A system has been developed to enable the acqusition of 16-channel 13C data on a Philips Achieva 7T scanner. Radiofrequency mixers are used to convert the transmitted signal to 13C, and the received signal back to 1H to be acquired by the host system's receiver. A 16-element unilateral breast coil has been developed, and data have been acquired that show a substantial SNR improvement from use of the array.
Studies showing correlations between the fatty acids in breast tissue and the risk of breast cancer make natural abundance 13C particularly attractive to use to assess triglyceride composition1,2. Even at high fields, the low natural abundance and gyromagnetic ratio of 13C lead to inherent sensitivity limitations, making the use of array coils desirable3,4.
Development and use of these coils is hindered by current capabilities of clinical scanners which commonly include up to 64 1H channels but only a single channel for X-nuclei. Frequency translation allows available 1H channels to be used for any X-nucleus, providing a straightforward approach for circumventing this issue. This work describes the design and testing of a 16-channel 13C array coil and adaptable frequency-translation system for reception of 16 channels of 13C data through standard 1H receive channels.
A 16-channel, unilateral, 13C breast receive array coil has been developed6. The design was based on Wald et al.’s “soccer-ball” geometry for decoupling and mounted on a 3D-printed, hemispherical ABS former with dimensions chosen to accommodate breast sizes of 80% of the American female population5,6. Connection to a match/tune/decoupling network and modular preamplifier box7 provided an additional >14 dB of inter-coil decoupling while simultaneously matching each element to better than -20 dB. The preamplifier box contains low-pass filtering to avoid saturation by the 1H transmit signals and routing lines for the -5V DC signal to activate a detuning trap which provided greater than 35 dB of active detuning to each receive element.
The receive array is surrounded by an actively-detunable 13C quadrature Helmholtz/saddle-pair transmit coil and a linear 1H Helmholtz coil for shimming and scout imaging. Matching of all transmit coils to better than -20 dB was performed on-site during experimental setup
A 16-channel frequency translation system has been developed8-11. A local oscillator (LO) is generated at the difference in frequency between 1H and the X-nucleus. As shown in Figure 1, the 1H transmit pulse is intercepted and mixed down to the frequency of the X-nucleus before the RF power amplifier. On the receive path, the X-nuclear signal from the coil is preamplified, mixed up to the 1H frequency, and inserted into the host system’s 1H receiver.

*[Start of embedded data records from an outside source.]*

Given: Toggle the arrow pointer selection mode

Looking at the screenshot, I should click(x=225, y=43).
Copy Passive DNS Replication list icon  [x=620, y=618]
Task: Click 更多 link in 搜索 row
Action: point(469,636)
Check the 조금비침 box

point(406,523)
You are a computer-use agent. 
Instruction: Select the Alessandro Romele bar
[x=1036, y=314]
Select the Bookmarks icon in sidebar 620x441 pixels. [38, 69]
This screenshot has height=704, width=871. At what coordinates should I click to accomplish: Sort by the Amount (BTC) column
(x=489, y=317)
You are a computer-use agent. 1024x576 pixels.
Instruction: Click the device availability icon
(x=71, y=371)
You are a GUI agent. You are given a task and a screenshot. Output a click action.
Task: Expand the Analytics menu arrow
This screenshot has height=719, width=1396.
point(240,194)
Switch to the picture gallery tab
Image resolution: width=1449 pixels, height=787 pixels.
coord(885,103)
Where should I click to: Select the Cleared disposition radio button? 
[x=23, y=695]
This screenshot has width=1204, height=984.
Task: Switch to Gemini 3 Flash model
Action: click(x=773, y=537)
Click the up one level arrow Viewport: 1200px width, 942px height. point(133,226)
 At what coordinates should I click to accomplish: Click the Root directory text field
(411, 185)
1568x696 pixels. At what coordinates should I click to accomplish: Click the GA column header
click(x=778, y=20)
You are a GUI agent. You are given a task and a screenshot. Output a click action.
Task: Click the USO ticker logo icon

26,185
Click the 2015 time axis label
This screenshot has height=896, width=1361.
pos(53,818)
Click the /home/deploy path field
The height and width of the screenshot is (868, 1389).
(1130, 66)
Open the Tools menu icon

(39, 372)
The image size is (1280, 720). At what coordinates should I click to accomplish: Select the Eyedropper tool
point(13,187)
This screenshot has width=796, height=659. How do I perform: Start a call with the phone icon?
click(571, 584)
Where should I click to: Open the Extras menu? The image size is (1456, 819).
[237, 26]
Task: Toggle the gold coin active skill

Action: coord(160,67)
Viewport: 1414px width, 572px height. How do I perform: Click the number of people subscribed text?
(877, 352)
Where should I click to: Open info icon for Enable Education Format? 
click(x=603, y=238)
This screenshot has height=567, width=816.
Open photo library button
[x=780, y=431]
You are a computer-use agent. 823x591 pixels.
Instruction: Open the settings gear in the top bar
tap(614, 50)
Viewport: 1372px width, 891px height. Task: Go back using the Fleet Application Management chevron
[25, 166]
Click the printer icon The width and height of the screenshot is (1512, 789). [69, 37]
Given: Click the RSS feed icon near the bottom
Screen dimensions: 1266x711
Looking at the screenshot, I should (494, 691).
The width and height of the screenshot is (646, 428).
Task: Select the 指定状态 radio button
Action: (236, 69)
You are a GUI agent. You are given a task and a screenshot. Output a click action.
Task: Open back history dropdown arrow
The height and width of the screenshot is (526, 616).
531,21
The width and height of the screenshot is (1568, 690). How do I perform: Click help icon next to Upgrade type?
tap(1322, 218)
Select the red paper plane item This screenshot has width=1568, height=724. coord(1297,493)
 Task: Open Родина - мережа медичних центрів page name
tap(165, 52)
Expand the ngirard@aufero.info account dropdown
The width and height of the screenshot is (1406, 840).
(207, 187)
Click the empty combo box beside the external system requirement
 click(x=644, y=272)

The system is divided into two main components, shown in Figure 2. The control unit (on the left), situated in the equipment room, controls and generates the LO, translates the RF transmit pulse, and supplies power to the 16-channel translation unit. The translation unit (on the right), situated adjacent to the magnet, uses non-magnetic active RF mixers to convert the preamplified received signal to the 1H frequency. Figure 3 shows the 13C coil with a large spherical oil phantom used in the experiments.
Experiments were conducted on a 7T Philips Achieva system. After 1H shimming, the stock system was used to acquire spectra using the quadrature 13C volume coil for transmit and receive. This was used to calibrate the RF pulse before acquiring reference data.
After setting up the translation system, the transmit pulse was calibrated until the voltage and duration produced at the input of the transmit coil matched that produced by the reference scan. The frequency translation system was used to acquire data from the 16-element 13C array using the existing scanner 1H multi-channel receiver platform.
The array coil and frequency-translation system demonstrated SNR increases for acquisition of natural abundance 13C spectra within the breast observed even when using only basic signal reconstruction techniques. Immediate future work includes localized spectroscopy using CSI, and testing the ability of coil elements to provide coarse localization of specific biomarker signatures through their reception profiles alone. A 3D-printed, compartmentalized phantom containing different NMR-active 13C chemicals (DMSO, TMS, Glycerol, and olive oil) over select receive elements has been built to test this.
This coil/translation system would also be appropriate for providing acceleration in metabolic DNP studies where SNR is sufficient but temporal resolution is more critical12. Additionally, the flexibility of the frequency-translation setup allows it to be used for practically any other nuclei, as well as in cases where simultaneous acquisition of several nuclei is desirable.
Support from the Cancer Prevention and Research Institute of Texas through research grant RP150456 is gratefully acknowledged.
We greatly appreciate the assistance of Sandeep Ganji of Philips Healthcare in processing the raw spectroscopic data.